The 3rd and 7th divisions immediately carried the redoubts on the left of the enemy’s centre, and the Light division those on the right; while the 4th division, with the Reserve of Andalusia on their left, attacked the positions in their centre. By these attacks the enemy were obliged to abandon their strong positions which they had fortified with much care and labour; and they left in the principal redoubt on the height the 1st battalion 88th Regiment, which immediately surrendered.
While these operations were going on in the centre, I had the pleasure of seeing the 6th division under Lieut.-General Sir H. Clinton, after having crossed the Nivelle, and having driven in the enemy’s picquets on both banks, and having covered the passage of the Portuguese division under Lieut.-General Sir J. Hamilton on its right, make a most handsome attack upon the right of the enemy’s position behind Ainhoue and on the right of the Nivelle, and carry all the entrenchments and the redoubt on that flank.

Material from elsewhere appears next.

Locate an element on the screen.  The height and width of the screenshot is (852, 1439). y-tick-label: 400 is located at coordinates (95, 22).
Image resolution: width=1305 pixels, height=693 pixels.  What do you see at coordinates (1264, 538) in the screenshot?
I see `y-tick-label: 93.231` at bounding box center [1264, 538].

Lieut.-General Sir J. Hamilton supported, with the Portuguese division, the 6th division on its right; and both co-operated in the attack of the second redoubt, which was immediately carried.
Major-General Pringle’s brigade of the 2nd division, under the command of Lieut.-General Sir W. Stewart, drove in the enemy’s picquets on the Nivelle and in front of Ainhoue, and Major-General Byng’s brigade of the 2nd division carried the entrenchments and a redoubt further on the enemy’s left, in which attack the Major-General and these troops distinguished themselves. Major-General Morillo covered the advance of the whole to the heights behind Ainhoue, by attacking the enemy’s posts on the slopes of Mondarrain, and following them towards Itassu.

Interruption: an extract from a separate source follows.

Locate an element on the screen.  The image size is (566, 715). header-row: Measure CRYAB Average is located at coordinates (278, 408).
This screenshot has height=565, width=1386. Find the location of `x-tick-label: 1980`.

The troops on the heights behind Ainhoue were, by these operations under the direction of Lieut.-General Sir R. Hill, forced to retire towards the bridge of Cambo, on the Nive, with the exception of the division on Mondarrain, which, by the march of a part of the 2nd division under Lieut.-General Sir W. Stewart, was pushed into the mountains towards Baygorry.
As soon as the heights were carried on both banks of the Nivelle, I directed the 3rd and 7th divisions, being the right of our centre, to move by the left of that river upon St. Pé, and the 6th division by the right of the river on the same place, while the 4th and Light divisions and General Giron’s Reserve, held the heights above Ascain, and covered this movement on that side, and Lieut.-General Sir R. Hill covered it on the other.
A part of the enemy’s troops had retired from their centre, and had crossed the Nivelle at St. Pé; and as soon as the 6th division approached, the 3rd division, under Major-General the Hon. C. Colville, and the 7th division, under General Le Cor, crossed that river, and attacked and immediately gained possession of the heights beyond it. We were thus established in the rear of the enemy’s right; but so much of the day was now spent, that it was impossible to make any further movement, and I was obliged to defer our further operations till the following morning.
The enemy evacuated Ascain in the afternoon, of which village Lieut.-General Don M. Freyre took possession, and quitted all their works and positions in front of St. Jean de Luz during the night, and retired upon Bidart, destroying all the bridges of the lower Nivelle. Lieut.-General Sir J. Hope followed them with the left of the army as soon as he could cross the river; and Marshal Sir W. Beresford moved the centre of the army as far as the state of the road, after a violent fall of rain, would allow, and the enemy retired again on the night of the 11th into an intrenched camp in front of Bayonne.